What Makes The Colors?
Ammolite is one of the most wonderful gems, full of flash and fire and just about any color you can think of. It is the fossilized shell of the extinct sea creature ammonite (a type of cephalopod mollusk - and no, it is not the same as a snail) found in the Bearpaw Shale Formation of Canada and the US.
The difference between the ammonite fossils found in most of the world and the ammonite fossils found in the Bearpaw Shale Formation is that in the Bearpaw Shale formation the actual shell (ie mother-of-pearl or nacre) has been preserved as part of the fossil. In the rest of the world, the sediment filled in the shell, the fossil formed, and the shell has disintegrated. Somehow, in Alberta, the shell has been preserved as part of the fossil. It is that preserved shell that is the gem ammolite.
Nacre, aka Mother-of-Pearl, is familiar to many people. It forms the interior layer of mollusks, has wonderful iridescence, and can create some wonderful colors. Mollusks secrete aragonite (a form of calcium carbonate) and conchiolin to create the nacre (and also pearls), building it up in layers over time. The thin, overlapping layers of aragonite diffract light - changing the direction and intensity of the light wave and creating interference patterns.
Different mollusks have different colors in their shells. One of the most vividly colored mollusks is paua, a species of abalone. The aragonite plates diffracting the light is part of the explanation for the colors. But why is paua so much more vividly colored than other abalone species? Is it just the species? Are there environmental factors? For example, pearls can be yellowish, pinkish, reddish, etc due to impurities in the waters where the mollusks live.
I have not seen a "for-a-fact" explanation of where the vivid colors of paua or ammolite come from. The waters of the Bearpaw Sea (preceding the Bearpaw Shale Formation) was rich with minerals. There were rivers flowing in from the young Rocky Mountains and there was ash falling in from volcanoes. These minerals could have influenced the shell colors of the ammonite of the Bearpaw Sea.
The preservation of the ammonite shell in the Bearpaw Sea may very well be due to the layer of volcanic ash that sealed the ammonites into what became a mineral rich clay called bentonite. It could also be due to high concentrations of iron & magnesium that somehow impeded oxidation of the shell.

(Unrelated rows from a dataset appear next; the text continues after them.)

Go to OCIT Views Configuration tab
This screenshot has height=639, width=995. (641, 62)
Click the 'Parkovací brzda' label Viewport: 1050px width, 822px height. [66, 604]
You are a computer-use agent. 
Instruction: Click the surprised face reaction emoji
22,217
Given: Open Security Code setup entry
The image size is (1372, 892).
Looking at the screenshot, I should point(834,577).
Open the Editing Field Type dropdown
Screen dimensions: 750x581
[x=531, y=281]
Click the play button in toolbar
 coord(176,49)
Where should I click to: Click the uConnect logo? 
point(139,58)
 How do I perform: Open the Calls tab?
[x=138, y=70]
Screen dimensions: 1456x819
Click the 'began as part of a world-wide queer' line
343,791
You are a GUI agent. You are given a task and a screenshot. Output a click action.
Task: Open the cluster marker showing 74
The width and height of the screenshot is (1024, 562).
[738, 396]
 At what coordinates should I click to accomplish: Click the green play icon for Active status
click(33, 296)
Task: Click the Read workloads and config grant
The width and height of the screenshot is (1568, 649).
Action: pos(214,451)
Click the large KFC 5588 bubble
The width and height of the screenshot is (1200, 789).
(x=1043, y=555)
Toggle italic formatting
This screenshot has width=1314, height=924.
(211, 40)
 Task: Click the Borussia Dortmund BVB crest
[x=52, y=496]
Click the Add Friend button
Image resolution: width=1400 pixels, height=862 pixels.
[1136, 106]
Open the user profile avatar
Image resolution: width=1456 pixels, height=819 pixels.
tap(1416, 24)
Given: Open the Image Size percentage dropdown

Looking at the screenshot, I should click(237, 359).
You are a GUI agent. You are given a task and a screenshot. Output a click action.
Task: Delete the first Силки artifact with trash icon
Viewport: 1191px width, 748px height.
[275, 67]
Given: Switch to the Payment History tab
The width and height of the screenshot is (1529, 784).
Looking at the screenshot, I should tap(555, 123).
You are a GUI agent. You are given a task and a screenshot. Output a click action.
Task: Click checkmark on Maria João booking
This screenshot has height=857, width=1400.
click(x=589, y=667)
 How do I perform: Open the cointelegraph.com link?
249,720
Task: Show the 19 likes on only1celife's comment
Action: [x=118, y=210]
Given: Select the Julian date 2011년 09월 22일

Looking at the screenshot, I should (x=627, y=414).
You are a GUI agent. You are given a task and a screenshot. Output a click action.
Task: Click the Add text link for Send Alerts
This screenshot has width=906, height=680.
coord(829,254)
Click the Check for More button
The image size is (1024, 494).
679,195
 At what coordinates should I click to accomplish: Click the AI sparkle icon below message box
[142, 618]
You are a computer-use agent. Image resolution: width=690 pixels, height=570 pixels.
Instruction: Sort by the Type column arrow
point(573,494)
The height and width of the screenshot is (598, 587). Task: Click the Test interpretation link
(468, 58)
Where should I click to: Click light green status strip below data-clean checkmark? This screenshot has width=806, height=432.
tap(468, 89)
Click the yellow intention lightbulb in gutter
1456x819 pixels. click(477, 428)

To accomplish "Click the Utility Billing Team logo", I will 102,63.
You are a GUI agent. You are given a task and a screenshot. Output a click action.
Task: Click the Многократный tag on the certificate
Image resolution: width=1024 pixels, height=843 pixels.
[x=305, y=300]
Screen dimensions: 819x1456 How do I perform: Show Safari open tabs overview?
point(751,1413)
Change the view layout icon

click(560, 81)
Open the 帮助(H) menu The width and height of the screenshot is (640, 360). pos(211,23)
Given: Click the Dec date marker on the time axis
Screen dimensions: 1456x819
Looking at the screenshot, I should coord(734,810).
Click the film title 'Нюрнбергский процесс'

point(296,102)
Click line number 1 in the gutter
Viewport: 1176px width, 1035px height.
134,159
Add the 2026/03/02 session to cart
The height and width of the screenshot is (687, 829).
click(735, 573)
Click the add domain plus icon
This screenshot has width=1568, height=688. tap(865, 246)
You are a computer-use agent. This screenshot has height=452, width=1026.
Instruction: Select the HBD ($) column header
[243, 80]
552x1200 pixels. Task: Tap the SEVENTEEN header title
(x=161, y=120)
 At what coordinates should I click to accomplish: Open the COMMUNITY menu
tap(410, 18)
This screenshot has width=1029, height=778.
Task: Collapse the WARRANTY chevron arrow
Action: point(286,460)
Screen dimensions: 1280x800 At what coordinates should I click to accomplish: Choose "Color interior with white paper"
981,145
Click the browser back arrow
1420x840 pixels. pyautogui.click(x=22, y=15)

Ammolite is normally found in vivid colors, but ammolite has been found in Alberta in more pastel hues - pinks, light golds, lilacs, baby blues, etc. Who knows exactly what has created the colors we see today. It is probably some combination of the "natural" colors of the ammonite species found in the Bearpaw Sea, the high mineral content coming into the sea from volcanoes during that time period, and the mineral rich clay that it was sealed into.
Ammolite is considered an organic gemstone, as is a pearl. You are normally safe if you treat your ammolite like you would treat your pearls.